Exercise directions »
Every line of the following records that includes "computer" should be copied.

Records for the task START

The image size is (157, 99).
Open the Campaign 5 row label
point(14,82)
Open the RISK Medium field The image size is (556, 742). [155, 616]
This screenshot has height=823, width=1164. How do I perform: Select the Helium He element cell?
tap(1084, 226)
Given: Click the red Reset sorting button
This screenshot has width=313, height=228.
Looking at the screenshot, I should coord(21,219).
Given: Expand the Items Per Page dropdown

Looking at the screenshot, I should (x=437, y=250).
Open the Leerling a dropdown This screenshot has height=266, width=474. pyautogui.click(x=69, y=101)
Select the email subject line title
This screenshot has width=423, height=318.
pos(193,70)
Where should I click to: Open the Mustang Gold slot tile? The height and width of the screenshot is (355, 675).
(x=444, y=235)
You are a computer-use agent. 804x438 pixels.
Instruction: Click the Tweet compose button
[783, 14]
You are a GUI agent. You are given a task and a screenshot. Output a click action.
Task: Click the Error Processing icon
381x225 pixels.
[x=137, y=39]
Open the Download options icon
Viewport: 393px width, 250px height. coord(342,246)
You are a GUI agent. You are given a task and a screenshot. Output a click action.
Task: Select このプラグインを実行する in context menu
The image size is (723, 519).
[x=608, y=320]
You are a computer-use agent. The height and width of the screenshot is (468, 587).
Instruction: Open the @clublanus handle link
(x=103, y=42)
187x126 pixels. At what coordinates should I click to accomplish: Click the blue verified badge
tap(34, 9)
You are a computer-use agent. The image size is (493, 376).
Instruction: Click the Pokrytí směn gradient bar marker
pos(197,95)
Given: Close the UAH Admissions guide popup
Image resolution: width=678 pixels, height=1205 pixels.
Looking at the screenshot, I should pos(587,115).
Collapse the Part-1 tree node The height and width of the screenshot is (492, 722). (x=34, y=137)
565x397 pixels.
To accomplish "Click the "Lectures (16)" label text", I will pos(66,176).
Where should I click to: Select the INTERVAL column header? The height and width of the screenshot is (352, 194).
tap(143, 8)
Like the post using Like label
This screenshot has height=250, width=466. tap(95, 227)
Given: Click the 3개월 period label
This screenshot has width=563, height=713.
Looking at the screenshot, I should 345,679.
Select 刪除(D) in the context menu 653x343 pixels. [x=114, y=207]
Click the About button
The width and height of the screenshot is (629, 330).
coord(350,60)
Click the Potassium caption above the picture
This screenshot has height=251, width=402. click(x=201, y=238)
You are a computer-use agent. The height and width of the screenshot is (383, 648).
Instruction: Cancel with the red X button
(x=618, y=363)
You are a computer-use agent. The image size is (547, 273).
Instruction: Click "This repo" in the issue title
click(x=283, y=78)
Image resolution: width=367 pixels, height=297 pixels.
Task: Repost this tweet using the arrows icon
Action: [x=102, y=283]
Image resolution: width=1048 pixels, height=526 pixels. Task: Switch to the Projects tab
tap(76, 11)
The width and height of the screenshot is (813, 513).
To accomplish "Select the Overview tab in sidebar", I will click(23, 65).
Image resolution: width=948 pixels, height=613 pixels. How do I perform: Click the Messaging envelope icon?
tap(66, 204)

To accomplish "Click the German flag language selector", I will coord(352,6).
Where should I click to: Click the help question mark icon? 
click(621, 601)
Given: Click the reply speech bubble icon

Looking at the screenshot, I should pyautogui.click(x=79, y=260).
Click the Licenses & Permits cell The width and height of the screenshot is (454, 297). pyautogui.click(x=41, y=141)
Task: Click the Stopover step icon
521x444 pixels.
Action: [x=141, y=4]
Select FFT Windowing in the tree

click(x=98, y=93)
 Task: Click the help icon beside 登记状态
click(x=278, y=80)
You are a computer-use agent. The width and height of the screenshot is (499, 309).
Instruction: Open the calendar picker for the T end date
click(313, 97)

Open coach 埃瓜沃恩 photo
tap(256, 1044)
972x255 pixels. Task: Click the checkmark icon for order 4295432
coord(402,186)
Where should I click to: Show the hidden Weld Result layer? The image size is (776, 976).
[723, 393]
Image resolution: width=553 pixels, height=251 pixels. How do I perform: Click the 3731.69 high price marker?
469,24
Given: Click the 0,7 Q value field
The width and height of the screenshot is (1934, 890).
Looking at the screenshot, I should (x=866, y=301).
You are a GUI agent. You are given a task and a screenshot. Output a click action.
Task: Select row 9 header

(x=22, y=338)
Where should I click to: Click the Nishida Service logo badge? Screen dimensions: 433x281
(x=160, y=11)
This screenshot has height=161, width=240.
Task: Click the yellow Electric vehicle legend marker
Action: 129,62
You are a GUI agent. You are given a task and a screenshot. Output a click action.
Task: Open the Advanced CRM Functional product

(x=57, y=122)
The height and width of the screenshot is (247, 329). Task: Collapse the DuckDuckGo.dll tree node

Records for the task END

Answer space »
You are a computer-use agent. 804x438 pixels.
You are a computer-use agent. The height and width of the screenshot is (468, 587).
You are a computer-use agent. The image size is (493, 376).
You are a computer-use agent. The height and width of the screenshot is (383, 648).
You are a computer-use agent. The image size is (547, 273).
You are a computer-use agent. The width and height of the screenshot is (499, 309).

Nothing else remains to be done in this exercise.